Educação

Estudo mostra que a conclusão do ensino superior eleva em 100% a renda dos brasileiros

As boas possibilidade de êxito no mercado de trabalho estão cada vez mais associadas ao nível de estudo que as pessoas possuem. Foto: Roosewelt Pinheiro/Agência Brasil

As boas possibilidades de êxito no mercado de trabalho estão cada vez mais associadas ao nível de estudo que as pessoas possuem. Foto: Roosewelt Pinheiro/Agência Brasil

Está mais do que provado. Quem possui ensino superior completo possui melhores perspectivas no mercado de trabalho, em relação a quem tem apenas o ensino médio ou fundamental concluído. Agora, de quanto é o incremento de renda que um graduado possui isso pouca gente sabia.

Nesta semana, a Organização para a Cooperação e Desenvolvimento Econômico (OCDE) divulgou o estudo Panorama da Educação e deu resposta a essa questão. De acordo com a pesquisa, quem possui formação de nível superior no Brasil eleva em 100% sua renda mensal.
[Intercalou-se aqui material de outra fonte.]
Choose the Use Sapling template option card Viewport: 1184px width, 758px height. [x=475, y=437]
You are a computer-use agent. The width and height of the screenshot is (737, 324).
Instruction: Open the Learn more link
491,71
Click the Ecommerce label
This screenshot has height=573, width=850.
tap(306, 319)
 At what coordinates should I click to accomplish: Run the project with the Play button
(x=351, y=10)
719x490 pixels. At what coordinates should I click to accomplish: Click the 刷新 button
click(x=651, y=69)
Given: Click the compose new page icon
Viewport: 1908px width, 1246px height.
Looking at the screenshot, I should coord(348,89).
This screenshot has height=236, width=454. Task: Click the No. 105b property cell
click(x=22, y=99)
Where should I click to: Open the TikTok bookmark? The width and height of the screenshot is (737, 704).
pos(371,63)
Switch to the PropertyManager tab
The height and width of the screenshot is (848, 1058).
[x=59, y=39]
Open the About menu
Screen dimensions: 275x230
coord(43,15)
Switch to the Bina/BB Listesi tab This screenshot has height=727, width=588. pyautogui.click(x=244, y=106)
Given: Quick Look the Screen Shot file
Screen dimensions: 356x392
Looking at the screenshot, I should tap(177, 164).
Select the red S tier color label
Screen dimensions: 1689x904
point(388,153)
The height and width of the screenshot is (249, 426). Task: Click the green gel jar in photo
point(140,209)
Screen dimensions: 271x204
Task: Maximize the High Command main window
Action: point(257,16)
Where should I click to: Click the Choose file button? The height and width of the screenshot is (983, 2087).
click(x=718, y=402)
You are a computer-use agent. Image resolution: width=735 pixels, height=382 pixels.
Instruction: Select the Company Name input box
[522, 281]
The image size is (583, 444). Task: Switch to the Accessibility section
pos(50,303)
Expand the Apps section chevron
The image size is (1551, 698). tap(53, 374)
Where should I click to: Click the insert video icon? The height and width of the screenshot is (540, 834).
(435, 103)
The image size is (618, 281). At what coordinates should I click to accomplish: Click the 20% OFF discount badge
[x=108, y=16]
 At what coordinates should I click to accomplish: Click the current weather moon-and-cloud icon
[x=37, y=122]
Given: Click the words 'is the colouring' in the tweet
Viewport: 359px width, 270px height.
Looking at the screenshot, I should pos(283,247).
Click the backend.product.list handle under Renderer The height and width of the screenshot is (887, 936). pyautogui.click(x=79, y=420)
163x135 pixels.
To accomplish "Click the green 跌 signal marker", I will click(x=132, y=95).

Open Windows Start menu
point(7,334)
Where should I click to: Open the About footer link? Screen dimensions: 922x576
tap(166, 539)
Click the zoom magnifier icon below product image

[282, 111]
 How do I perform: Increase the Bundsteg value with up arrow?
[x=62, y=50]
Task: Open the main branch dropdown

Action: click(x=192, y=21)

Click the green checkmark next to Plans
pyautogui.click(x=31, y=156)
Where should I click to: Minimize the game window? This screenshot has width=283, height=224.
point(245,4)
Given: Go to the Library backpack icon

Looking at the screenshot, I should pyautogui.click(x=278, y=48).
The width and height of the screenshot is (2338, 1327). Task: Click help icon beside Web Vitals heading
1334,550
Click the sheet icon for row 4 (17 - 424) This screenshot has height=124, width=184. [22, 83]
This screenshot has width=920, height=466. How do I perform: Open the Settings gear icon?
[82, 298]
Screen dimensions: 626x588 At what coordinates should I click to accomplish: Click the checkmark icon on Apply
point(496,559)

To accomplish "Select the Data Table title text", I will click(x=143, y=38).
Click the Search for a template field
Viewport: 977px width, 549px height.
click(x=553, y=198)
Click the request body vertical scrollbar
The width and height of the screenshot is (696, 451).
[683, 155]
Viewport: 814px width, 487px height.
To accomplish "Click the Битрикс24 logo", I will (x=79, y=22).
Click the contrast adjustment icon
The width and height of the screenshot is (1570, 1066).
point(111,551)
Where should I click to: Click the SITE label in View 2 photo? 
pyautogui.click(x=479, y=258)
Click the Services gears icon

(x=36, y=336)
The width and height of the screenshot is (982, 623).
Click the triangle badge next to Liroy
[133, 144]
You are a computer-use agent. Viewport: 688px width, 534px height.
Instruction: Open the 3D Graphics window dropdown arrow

O dado é animador, pois na maioria dos 30 países-membros da OCDE (incluindo Alemanha, Estados Unidos, Austrália, França e México), a conclusão do ensino superior aumenta apenas em 50% a renda dos trabalhadores.

A pesquisa mostra também que os ganhos do brasileiro que conclui o ensino médio aumentam em 50%. Além do Brasil, outros 17 países analisados pelo estudo também apresentaram esse resultado.

Como nem tudo é um mar de rosas, vamos as más notícias:

O relatório apontou ainda que as taxas de conclusão do ensino médio entre os adultos (de 25 a 64 anos) na maioria dos países analisados é de 60%. O número é bem inferior ao verificado no Brasil, onde 63% da população na mesma faixa etária não concluíram esse nível de ensino.

Outra baixa. Em média, 34% da população jovem (que possui entre 25 e 34 anos) dos países membros da OCDE e parceiros concluíram o ensino superior. No Brasil, esse índice é bastante inferior: apenas 10% dos jovens terminam a etapa, segundo o relatório.

No Ceará, as duas instituições públicas federais de ensino superior estão em fase de expansão (Instituto Federal -antigo Cefet- e a UFC). Vamos esperar agora que as três universidades estaduais (UECE, URCA e UVA) também sigam o mesmo caminho. Com mais vagas e mais cursos, aumenta o acesso dos cearenses ao ensino superior e isso, conseqüentemente, gera mais perspectivas de uma vida melhor para o povo do nosso Estado.